Leonard stepped to the table he kept the brushes and tools on––laid out, Jim had teased earlier that morning, like a damn surgical tray, in the order he’d need them in––and passed Jim the curry comb. “Everything but his head and his lower legs. Same as you saw me do this morning.”

It didn’t surprise him that Jim’s motions were about as practiced as if he’d been doing it all his life––he’d felt Jim’s eyes on him that morning, committing it all to memory when Leonard had said they’d have to repeat the routine after the ride, leaning as quickly as ever. “ think he likes me,” Jim asserted, cocky as ever, and Leonard rolled his eyes.

“He’ll like anybody who gives him a bit of sugar.”

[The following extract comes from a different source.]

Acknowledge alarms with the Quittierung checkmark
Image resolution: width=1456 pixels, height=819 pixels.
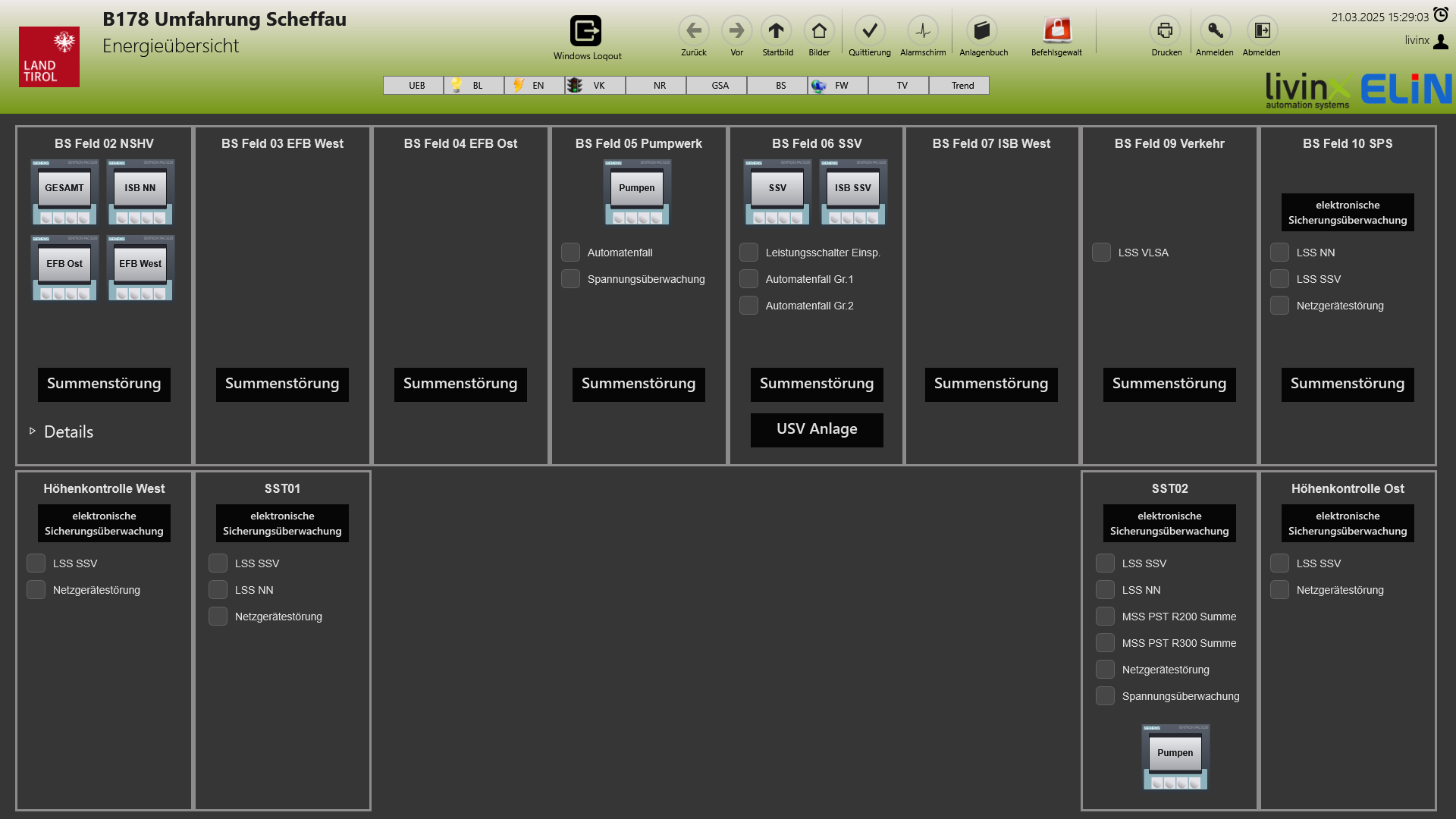pos(869,31)
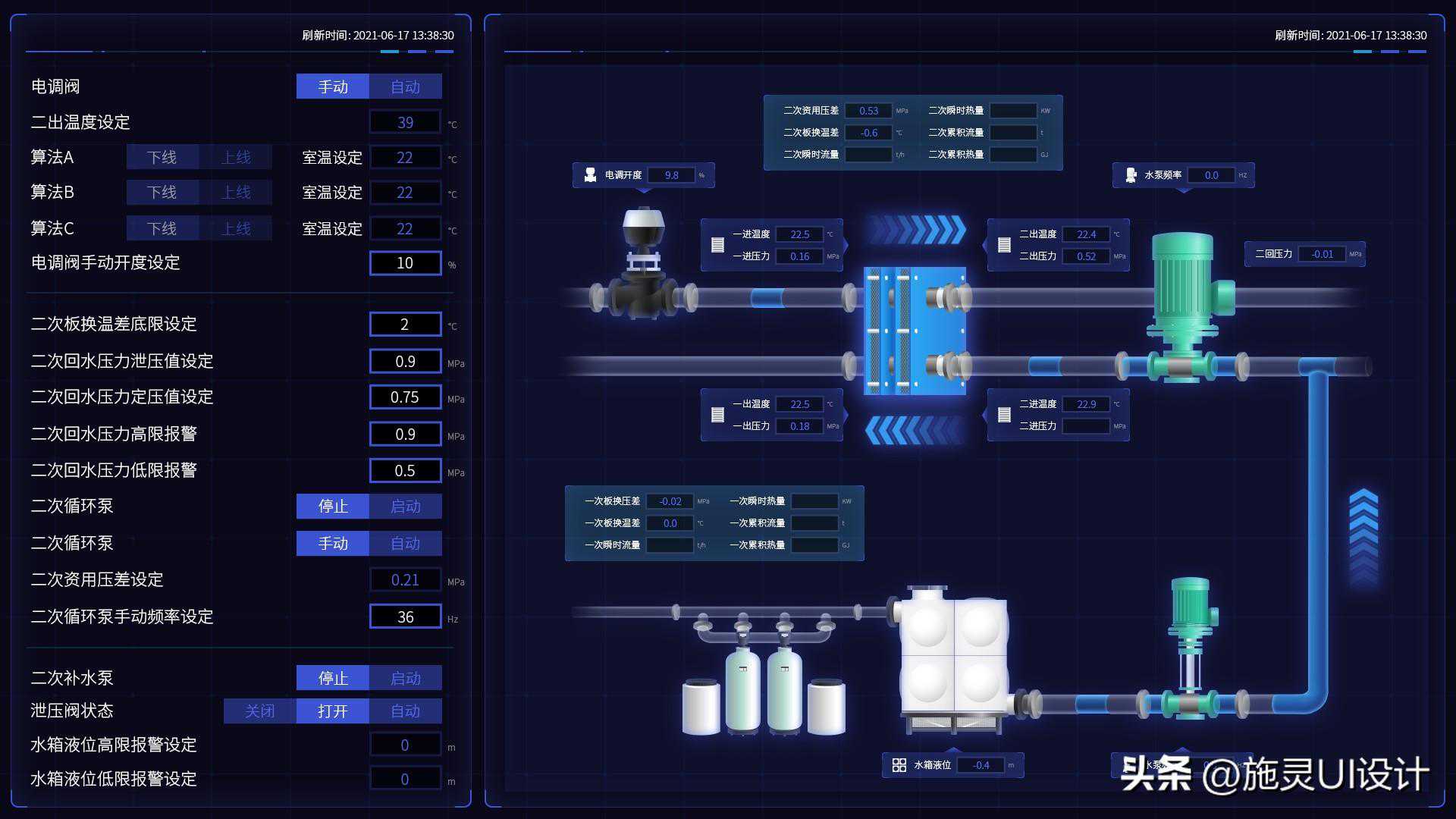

“Then we have that in common,” Jim cooed, and only the dirt on his hands stopped Leonard from sticking a finger down his throat.

“Wow,” Jim said idly, a moment later, the rhythm of his brushing never slowing. “My ego’s as bruised as your ass, Bones. Not often I get shot down like that.”

“... your meaning being?”

“That was an opening.”

“For what?

“You have a horrible ear when it comes to puns. A bit of sugar, Bones. As in give me some sugar. As in you could. You know. If you’re not a coward.”

“A dare, Jim?” Jim was very pointedly facing Halimedes, so he couldn’t see his face, see if the kid was going to turn around and start laughing his ass off again, joke successfully played. “Are you nine?”

“No.” A shrug, nonchalant. “Just eager to see what you’re made of.”

He stepped forward before he could think better of it, close to Jim, so close that when Jim turned his head Leonard barely had to lean in to meet his lips. The brush clattered to the floor and Leonard steered Jim lightly back, and Halimedes stood stalwart as ever as Leonard kissed and breathed in the rain-damp scent of Jim, sweat and rain and dust and Jim.

“Bones,” Jim gasped as they finally broke for air, a hand reaching out to touch Leonard’s chest, push him slightly away. “I wasn’t––you didn’t have to––you didn’t have to do that. It was a dumb joke, I didn’t mean to––”

“You didn’t.” He repaid the hand on his chest with a hand raised gently to Jim’s face, a finger tracing along one of his cheekbones, the one Jim had sustained a minor fracture to the semester before, a hand-to-hand mishap, honest mistake, that nonetheless had made Leonard see red thinking of the cadet whose hamfist had done it. “Was kind of a shitty dare, you know. … Didn’t provoke me into doin’ anything I didn’t want to already.”

The hand on his chest wandered, beginning to explore, hopeful, maybe even excited. “What else do you want to do?” Jim breathed, and there was a catch to it, almost nervous, like he didn’t think it could all be real.

“Finish brushing the horse,” Leonard husked into his ear, and a laugh came from Jim, at least until Leonard finished, “and then I’ll decide. Because it’s a long list. And maybe while you’re otherwise occupied I’ll think of a few more things to add to it.”

He didn’t laugh when Jim bent and fumbled to pick up the brush. No, he couldn’t laugh; it afforded him one hell of a view. And he really did mean to start narrowing that list down, but, well, he was only human.

Thinking could wait a minute or two. He just wanted to stare, to drink it in––the knowledge that this time, it wasn’t a kid outside a candy store stare, a kid who can’t put his hand in the cookie jar stare. No more wanting what he couldn’t have. No more wondering if there was even a chance for someone like him to have someone like Jim––spectacular, infuriating, star-born Jim.

If, when Jim turned back to him after Halimedes had been stabled, there was a smile on his face Jim had to kiss off, a smile that hadn’t been there just a few minutes before, Jim didn’t mention it, didn’t accredit it to himself like the cocksure bastard he was. He just smiled too, and lunged back in, and neither of them heard it when the rain and the thunder finally stopped outside.